Only a small minority in Israel accepted the Yariv-Shemtov “territories for peace” formula when it was proposed in 1974, following the Yom Kippur War, when less than a dozen members of Israel’s Knesset supported the idea.

Yet the Yariv-Shemtov formula of “territories for peace” eventually evolved into an overwhelming consensus idea by the 1996 election, when 118 members of the 120-member Knesset were elected.

A Palestine Authority that eventually would become an independent Palestinian state was conceived by human rights activists throughout the world along the lines of a two-state solution, whereby both Arabs and Jews who dwell within the small geographic entity known as Eretz Yisrael or Palestine would coexist, side by side.

Indeed, those who spearheaded the campaign for a Palestinian state in Israel, Europe and the US did so under the “framework of a Palestinian human rights campaign”, recognizing the idea of Palestinian statehood as a fundamental human right, in line with a basic human concept of dignity and self-determination that might be afforded to any and all peoples.

The reality of the Palestine Authority, since its inception in 1994, belies the two-state conception of a nation-state that could dwell in a state of peace and reconciliation with the Jewish state.

The Palestine Authority nation-state could head in diametrically opposed directions. The first would be a democratic option, if the spirit of the liberal movements that campaigned for the establishment of a Palestine Authority nation state were allowed to prevail.

The infrastructure for peace and reconciliation is already in place – in Israel, at least, where more than 500 non-profit organizations are registered with Israel’s Ministry of Interior’s registrar of non-profit organizations that dedicate themselves to promote understanding between Jews and Arabs.

In November, 1996, I covered a meeting between Arafat and various Israeli groups that were concerned with peace and with reconciliation, all of whom wanted to gain Arafat’s approval to operate within the Palestine Authority.

Present were members of Arafat’s inner circle, along with businessmen of the Palestine Chamber of Commerce. Israeli businessmen present asked Arafat about the possibilities of joint business ventures, perhaps in the area of tourism.

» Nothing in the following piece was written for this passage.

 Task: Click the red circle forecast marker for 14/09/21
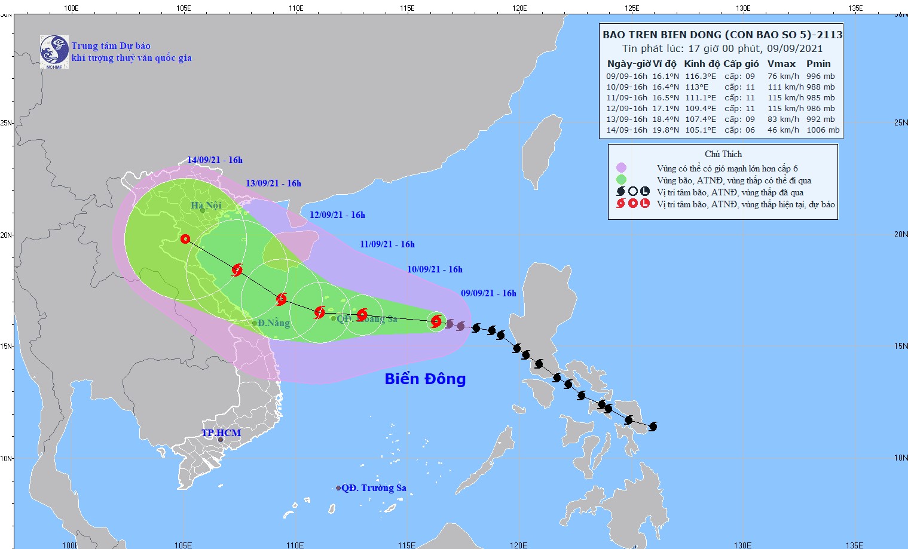pos(185,239)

Arafat nodded his head of approval.

Yet a rule of the Palestine Authority stayed as it was – discouraging joint ventures between Israeli and Palestinian businessmen.

Another person who made a representation to Arafat was Amit Leshem, an energetic redheaded woman who has pioneered a network of educators who have pioneered multilevel dialogues between Israeli and Palestinian teachers, principals and students.

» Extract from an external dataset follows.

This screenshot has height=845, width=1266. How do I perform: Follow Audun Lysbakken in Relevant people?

Leshem told Arafat that she was having trouble gaining cooperation from the Palestine Authority to conduct such dialogue within the schools or any premises within the Palestine Authority.

Leshem mentioned that she was close to Dr Yose Beillin, one of the architects of the peace process, and asked for Arafat’s personal intervention to allow for schoolchildren of both peoples to interact.

Arafat was demonstrably interested in Ms. Leshem’s idea, and asked innumerable questions, saying that he “only when our schoolchildren begin to talk will there be peace”.

Despite Arafat’s reassurances to Amit Leshem, the rule of the Palestine Authority forbidding official contact between Israeli and Palestinian school children or school teachers was not altered.

Sitting near Ms. Leshem at the Arafat meeting was Yehudah Wachsman, who had recently pioneered the Nachshon Center for Tolerance and Understanding, named for Yehudah’s son, Nachshon, who was kidnapped and later killer by Hamas assailants in October, 1994.

Mr Wachsman asked Arafat for the Palestine Authority to endorse and to participate in the center’s dialogue activities.

Wachsman indicated that he had been in touch with Palestinians who had indeed expressed interest in his new institute.

Arafat responded with great emotion, relating his condolences to the Wachsman family, and promising to do with the Wachsmans what he had done for the family of Leon Klinghoffer, the elderly American Jew, who was murdered by PLO member Muhamad Abbas aboard the Achille Lauro cruise ship, despite the fact that Abbas was confined to a wheelchair at the time.

In response to a suit from the Klinghoffer family, Arafat had issued a press release that he would fund an institute for peace education in memory of Leon Klinghoffer.

Except that Arafat never provided the funds.

And when Yehudah Wachsman followed up the meeting with Arafat by sending a letter to invite representatives of the Palestine Authority to participate in the activities of the Nachshon center for tolerance, he received no answer. Not from Arafat and not from the Palestine Authority.

Despite the disappointing follow-up to the Arafat meeting, the atmosphere at the meeting, set by Arafat himself, was a peaceful one.

As a journalist who covers the official Palestinian media, I had the opportunity to ask Arafat about the lack of peace message of peace in Arabic on the PBC, the Palestine Broadcasting Corporation television and radio network that operates out of the Palestine Authority. Radwan Abu Ayash, the head of the PBC, acknowledged in a news interview that the Palestine Authority does not allow messages of peace to be carried on the official airwaves of the PBC.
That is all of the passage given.